| Esercizio A |
Estrai dall'articolo su Cutolo, parola per parola, il passo che si apre con le parole contenenti "A cura di Redazione" e si chiude con "celebrati e riproposti.".
| Esercizio B |
Queste affermazioni concordano con l'articolo su Cutolo? Per ognuna rispondi sì o no e cita testualmente le parole che lo decidono.
(i) Cutolo ha fondato la Nuova Camorra Organizzata.
(ii) Dalla morte di Cutolo sono passati più di cinque anni.
(iii) Il nome di Cutolo riemerge soprattutto nei libri di storia giudiziaria.
| Esercizio C |
Come si può ridurre a un elenco puntato il paragrafo dell'articolo su Cutolo che inizia con "A quasi cinque anni", mantenendone i fatti principali?

Su TikTok il tremendo omaggio alla tomba di Cutolo: "Un grande uomo"

L’apologia della camorra corre sui social

A cura di Redazione
22 dicembre 2025 21:31
Su TikTok il tremendo omaggio alla tomba di Cutolo: "Un grande uomo" -
Condividi

A quasi cinque anni dalla morte di Raffaele Cutolo, fondatore e capo indiscusso della Nuova Camorra Organizzata, il suo nome continua a riemergere nei luoghi più inattesi. Non nei libri di storia giudiziaria o nelle aule dei tribunali, ma sui social network, dove frammenti della sua narrazione criminale vengono ancora oggi celebrati e riproposti.

| Dati forniti |
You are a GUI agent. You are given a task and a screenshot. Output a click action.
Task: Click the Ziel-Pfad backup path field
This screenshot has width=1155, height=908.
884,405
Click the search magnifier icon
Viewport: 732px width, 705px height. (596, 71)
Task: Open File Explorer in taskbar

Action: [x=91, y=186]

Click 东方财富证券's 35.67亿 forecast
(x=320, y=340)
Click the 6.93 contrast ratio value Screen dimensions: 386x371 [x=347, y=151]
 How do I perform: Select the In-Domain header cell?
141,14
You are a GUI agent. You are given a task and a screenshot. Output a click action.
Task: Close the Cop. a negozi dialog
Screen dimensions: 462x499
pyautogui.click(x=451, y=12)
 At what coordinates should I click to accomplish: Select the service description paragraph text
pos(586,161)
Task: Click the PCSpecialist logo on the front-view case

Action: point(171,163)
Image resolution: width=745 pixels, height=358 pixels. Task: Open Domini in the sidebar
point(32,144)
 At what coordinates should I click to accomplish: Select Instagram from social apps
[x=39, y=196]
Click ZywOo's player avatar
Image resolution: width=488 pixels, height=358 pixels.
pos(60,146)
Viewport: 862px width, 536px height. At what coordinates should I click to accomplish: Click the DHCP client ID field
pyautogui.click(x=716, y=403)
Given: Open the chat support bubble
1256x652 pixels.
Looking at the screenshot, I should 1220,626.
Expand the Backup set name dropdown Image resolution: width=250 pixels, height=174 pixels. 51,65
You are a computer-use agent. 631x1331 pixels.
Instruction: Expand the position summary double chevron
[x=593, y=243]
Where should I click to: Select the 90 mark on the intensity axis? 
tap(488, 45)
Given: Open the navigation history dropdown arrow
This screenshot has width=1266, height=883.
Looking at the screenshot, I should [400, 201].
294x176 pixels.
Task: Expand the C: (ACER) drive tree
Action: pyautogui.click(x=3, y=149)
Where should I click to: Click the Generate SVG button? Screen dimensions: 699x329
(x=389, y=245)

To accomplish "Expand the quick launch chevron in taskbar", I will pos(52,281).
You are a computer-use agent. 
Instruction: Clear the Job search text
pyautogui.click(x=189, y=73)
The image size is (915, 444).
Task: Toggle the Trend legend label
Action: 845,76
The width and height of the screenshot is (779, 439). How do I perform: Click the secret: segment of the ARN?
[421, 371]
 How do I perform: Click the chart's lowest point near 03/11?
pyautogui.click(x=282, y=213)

| Risultato atteso A |
A cura di Redazione
22 dicembre 2025 21:31
Su TikTok il tremendo omaggio alla tomba di Cutolo: "Un grande uomo" -
Condividi

A quasi cinque anni dalla morte di Raffaele Cutolo, fondatore e capo indiscusso della Nuova Camorra Organizzata, il suo nome continua a riemergere nei luoghi più inattesi. Non nei libri di storia giudiziaria o nelle aule dei tribunali, ma sui social network, dove frammenti della sua narrazione criminale vengono ancora oggi celebrati e riproposti.

| Risultato atteso B |
(i) Sì: "fondatore e capo indiscusso della Nuova Camorra Organizzata".
(ii) No: "A quasi cinque anni dalla morte di Raffaele Cutolo".
(iii) No: "Non nei libri di storia giudiziaria o nelle aule dei tribunali, ma sui social network".

| Risultato atteso C |
- Sono trascorsi quasi cinque anni dalla morte di Raffaele Cutolo, fondatore e capo indiscusso della Nuova Camorra Organizzata.
- Il suo nome continua a riemergere in luoghi inattesi.
- Il nome non riemerge nei libri di storia giudiziaria né nei tribunali, ma sui social network.
- Sui social network frammenti della sua narrazione criminale vengono ancora celebrati e riproposti.